• [DATA SHOWN]:
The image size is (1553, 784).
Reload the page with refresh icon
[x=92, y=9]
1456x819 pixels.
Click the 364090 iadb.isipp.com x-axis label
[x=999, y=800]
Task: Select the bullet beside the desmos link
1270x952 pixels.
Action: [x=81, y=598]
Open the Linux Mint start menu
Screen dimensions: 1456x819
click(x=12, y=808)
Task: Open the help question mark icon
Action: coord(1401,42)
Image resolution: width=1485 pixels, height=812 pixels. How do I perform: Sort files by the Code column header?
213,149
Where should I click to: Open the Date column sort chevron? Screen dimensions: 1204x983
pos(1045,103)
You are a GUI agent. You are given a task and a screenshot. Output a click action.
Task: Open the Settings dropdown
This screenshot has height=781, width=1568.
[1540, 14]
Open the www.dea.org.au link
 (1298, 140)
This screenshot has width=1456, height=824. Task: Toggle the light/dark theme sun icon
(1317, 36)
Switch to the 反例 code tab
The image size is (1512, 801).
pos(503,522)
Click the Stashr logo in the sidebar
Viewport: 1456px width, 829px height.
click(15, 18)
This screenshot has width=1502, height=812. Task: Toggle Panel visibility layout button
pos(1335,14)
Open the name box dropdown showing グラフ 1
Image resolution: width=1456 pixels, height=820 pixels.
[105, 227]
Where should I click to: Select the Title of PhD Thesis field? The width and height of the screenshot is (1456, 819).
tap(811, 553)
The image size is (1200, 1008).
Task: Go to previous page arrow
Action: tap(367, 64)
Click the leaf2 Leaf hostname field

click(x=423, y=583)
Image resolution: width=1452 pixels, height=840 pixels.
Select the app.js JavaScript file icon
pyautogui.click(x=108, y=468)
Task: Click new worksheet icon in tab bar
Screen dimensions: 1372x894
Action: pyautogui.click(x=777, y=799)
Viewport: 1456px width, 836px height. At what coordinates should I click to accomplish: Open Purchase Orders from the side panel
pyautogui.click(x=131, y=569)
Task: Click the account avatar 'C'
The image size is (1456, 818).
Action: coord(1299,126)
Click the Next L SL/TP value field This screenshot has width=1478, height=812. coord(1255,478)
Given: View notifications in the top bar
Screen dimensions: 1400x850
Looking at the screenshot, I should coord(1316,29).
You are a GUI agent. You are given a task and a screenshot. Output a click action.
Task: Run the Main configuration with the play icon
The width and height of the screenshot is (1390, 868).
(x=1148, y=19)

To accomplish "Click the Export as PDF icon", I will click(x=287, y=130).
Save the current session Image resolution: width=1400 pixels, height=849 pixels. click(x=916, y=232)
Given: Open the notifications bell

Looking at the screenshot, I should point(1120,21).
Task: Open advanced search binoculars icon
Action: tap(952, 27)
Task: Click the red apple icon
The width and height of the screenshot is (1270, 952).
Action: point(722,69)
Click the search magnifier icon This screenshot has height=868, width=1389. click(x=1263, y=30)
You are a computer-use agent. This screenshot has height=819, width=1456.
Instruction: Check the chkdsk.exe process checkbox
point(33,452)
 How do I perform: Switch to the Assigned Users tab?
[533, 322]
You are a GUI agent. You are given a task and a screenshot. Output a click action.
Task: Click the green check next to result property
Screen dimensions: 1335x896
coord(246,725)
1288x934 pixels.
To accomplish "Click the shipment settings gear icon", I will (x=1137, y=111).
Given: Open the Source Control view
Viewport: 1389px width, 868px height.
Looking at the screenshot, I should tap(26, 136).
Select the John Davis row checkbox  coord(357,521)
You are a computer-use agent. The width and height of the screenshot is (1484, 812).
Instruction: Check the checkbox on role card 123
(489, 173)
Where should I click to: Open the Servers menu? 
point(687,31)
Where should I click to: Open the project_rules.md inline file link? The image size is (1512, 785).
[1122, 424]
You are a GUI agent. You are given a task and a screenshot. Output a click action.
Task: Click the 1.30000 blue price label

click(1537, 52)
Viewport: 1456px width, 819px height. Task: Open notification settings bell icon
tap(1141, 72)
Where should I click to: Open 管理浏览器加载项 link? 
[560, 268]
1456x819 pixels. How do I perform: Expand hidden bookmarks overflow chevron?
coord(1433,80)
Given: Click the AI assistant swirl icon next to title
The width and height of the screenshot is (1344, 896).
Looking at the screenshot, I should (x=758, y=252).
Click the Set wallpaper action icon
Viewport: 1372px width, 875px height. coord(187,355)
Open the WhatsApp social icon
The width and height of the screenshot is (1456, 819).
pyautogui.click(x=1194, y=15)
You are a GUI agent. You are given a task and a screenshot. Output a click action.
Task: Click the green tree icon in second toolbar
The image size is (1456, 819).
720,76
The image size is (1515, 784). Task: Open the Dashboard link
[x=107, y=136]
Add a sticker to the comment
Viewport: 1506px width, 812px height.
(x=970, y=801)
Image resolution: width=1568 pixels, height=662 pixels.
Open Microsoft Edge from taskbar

• [TASK DETAILS]: Copy every line of the data that carries the word "computer".

• [ANSWER BOX]:
You are a computer-use agent. This screenshot has height=819, width=1456.
You are a computer-use agent. The width and height of the screenshot is (1484, 812).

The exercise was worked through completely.